HUKUM KEPALA DAERAH MEMINTA FEE PROYEK: PERSPEKTIF ISLAM DAN HUKUM REPUBLIK INDONESIA
(Versi Artikel Ilmiah Buletin Dakwah)
---
Pendahuluan
Fenomena kepala daerah meminta fee proyek dari kontraktor atau pengusaha bukan lagi hal baru di berbagai daerah. Praktik ini sering dikaitkan dengan tindak pidana korupsi, suap, dan gratifikasi. Dalam pandangan Islam, tindakan semacam ini bukan hanya pelanggaran hukum positif, tetapi juga merupakan bentuk ghulul (pengkhianatan terhadap amanah publik). Artikel ini mengupas secara ilmiah dari perspektif syariat Islam dan hukum Republik Indonesia.
---
Definisi Fee Proyek
Secara umum, fee proyek berarti imbalan atau sejumlah uang yang diberikan oleh pihak pelaksana proyek (biasanya kontraktor) kepada pejabat atau kepala daerah yang memiliki kewenangan dalam penentuan proyek atau alokasi anggaran. Dalam praktiknya, fee sering disamarkan sebagai “uang terima kasih”, “komitmen”, atau “biaya koordinasi”. Namun secara substansi, hal ini merupakan bentuk suap karena diberikan untuk mendapatkan keuntungan tertentu dalam proses tender atau pelaksanaan proyek.

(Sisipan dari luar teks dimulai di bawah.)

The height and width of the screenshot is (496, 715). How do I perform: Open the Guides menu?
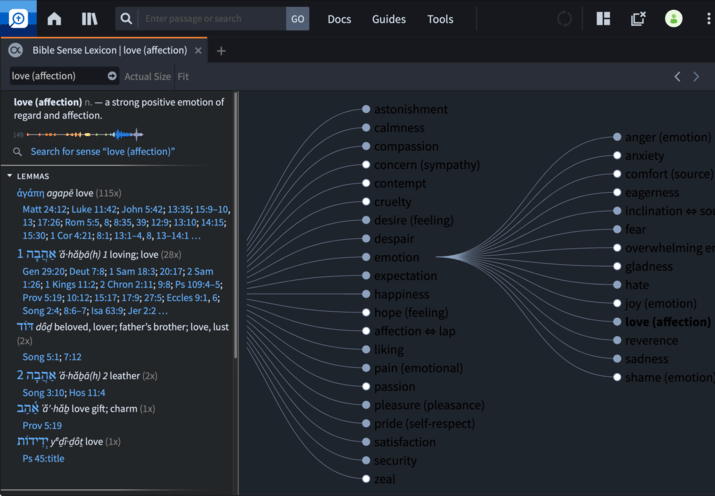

Menurut hukum Indonesia, pemberian atau penerimaan fee proyek termasuk dalam kategori gratifikasi yang dilarang, sebagaimana dijelaskan dalam Pasal 12B Undang-Undang Nomor 20 Tahun 2001 tentang Pemberantasan Tindak Pidana Korupsi.
---
Perspektif Islam: Amanah dan Larangan Suap
Islam menegaskan bahwa jabatan adalah amanah yang akan dimintai pertanggungjawaban, bukan alat mencari keuntungan pribadi. Nabi ﷺ bersabda:
«إِذَا ضُيِّعَتِ الْأَمَانَةُ فَانْتَظِرِ السَّاعَةَ
“Apabila amanah telah disia-siakan, maka tunggulah kehancuran (kiamat).”
(HR. al-Bukhari, no. 6496) [^1]»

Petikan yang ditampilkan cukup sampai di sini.